Greek coins are separated into three periods: the Archaic, the Classical, and the Hellenistic.
The Archaic period is defined by the emerging city-states of ancient Greece, from the introduction of Greek coinage in around 600 B.C. until the wars with Persia in about 480 B.C. These city-states usually included a medium-sized city and the area immediately surrounding it. At this time, there were no Greek empires. Instead, city-states entered into loose alliances ("leagues") which were often easily broken. Two of the most famous examples of city-states are Athens and Sparta, two powerful cities that fought one another in the Peloponnesian War (431-404 B.C.), as chronicled by the contemporary historian Thucydides.
The Classical period is defined as the period from 480 B.C. until the rise of Alexander the Great in the 330s B.C. During the Classical period, some city-states became much grander, with larger spheres of influence. This is reflected in their coinage, which is often more technical and more aesthetically pleasing, and mostly made of gold or silver. They commonly featured a god or goddess on one side, usually the patron god from its city of origin, and a symbol of the city on the other. This was also the period when inscriptions began appearing on coins, often explicitly stating the city where it was minted.
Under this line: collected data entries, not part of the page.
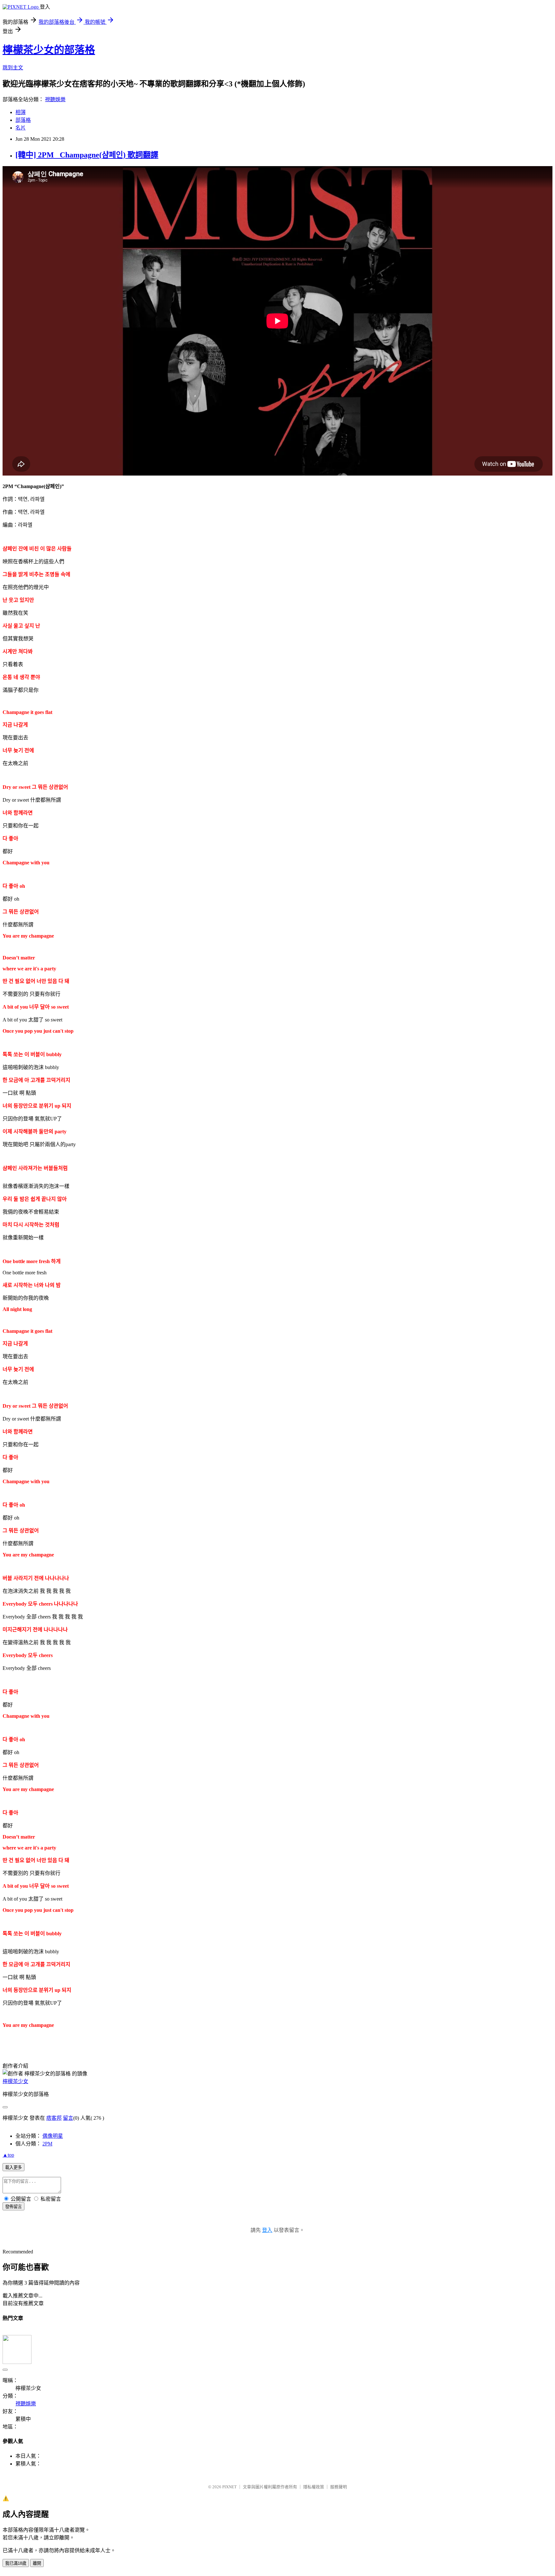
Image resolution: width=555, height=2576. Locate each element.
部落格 (23, 120)
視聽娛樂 (55, 99)
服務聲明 (338, 2486)
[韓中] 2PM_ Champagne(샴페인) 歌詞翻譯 (86, 155)
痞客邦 (54, 2118)
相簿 (20, 112)
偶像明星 (52, 2136)
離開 (37, 2563)
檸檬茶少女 (15, 2081)
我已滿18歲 (15, 2563)
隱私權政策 (313, 2486)
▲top (8, 2155)
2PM (47, 2143)
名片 (20, 127)
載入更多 (13, 2167)
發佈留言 (13, 2206)
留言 (68, 2118)
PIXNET (229, 2486)
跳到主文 (13, 67)
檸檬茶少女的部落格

The Hellenistic era, roughly 330 B.C. until the late first century B.C., is commonly referred to as the age of Alexander the Great and his successors. In this era, Greek coinage was spread around the known world when Alexander the Great conquered much of the Eastern Mediterranean and large tracts of western and central Asia. Greek coins became common over vast distances, reaching areas as far east as Sri Lanka and Indochina, and as far west as Great Britain. These were the standard of coinage for centuries to come. After his death, many of Alexander’s successor kings, generals who inherited his empire from Egypt to India, minted coins with their own likenesses and names on them. Because these successor kingdoms were much larger and wealthier than the Greek city states of the classical period, their coins tended to be more mass-produced, as well as larger, and more frequently in gold. In places isolated from the Mediterranean, such as Afghanistan and India, these coins are some of the only evidence of certain Greek occupation and influence, which has otherwise been lost to the sands of time.
As Greek influence increased across Europe and Asia, more and more people began producing coins in the Greek fashion, including the Gauls (the area of modern France), nomads from Central Asia, the inhabitants of India, and the Romans, who refined the Greek design and produced its own distinctive coinage.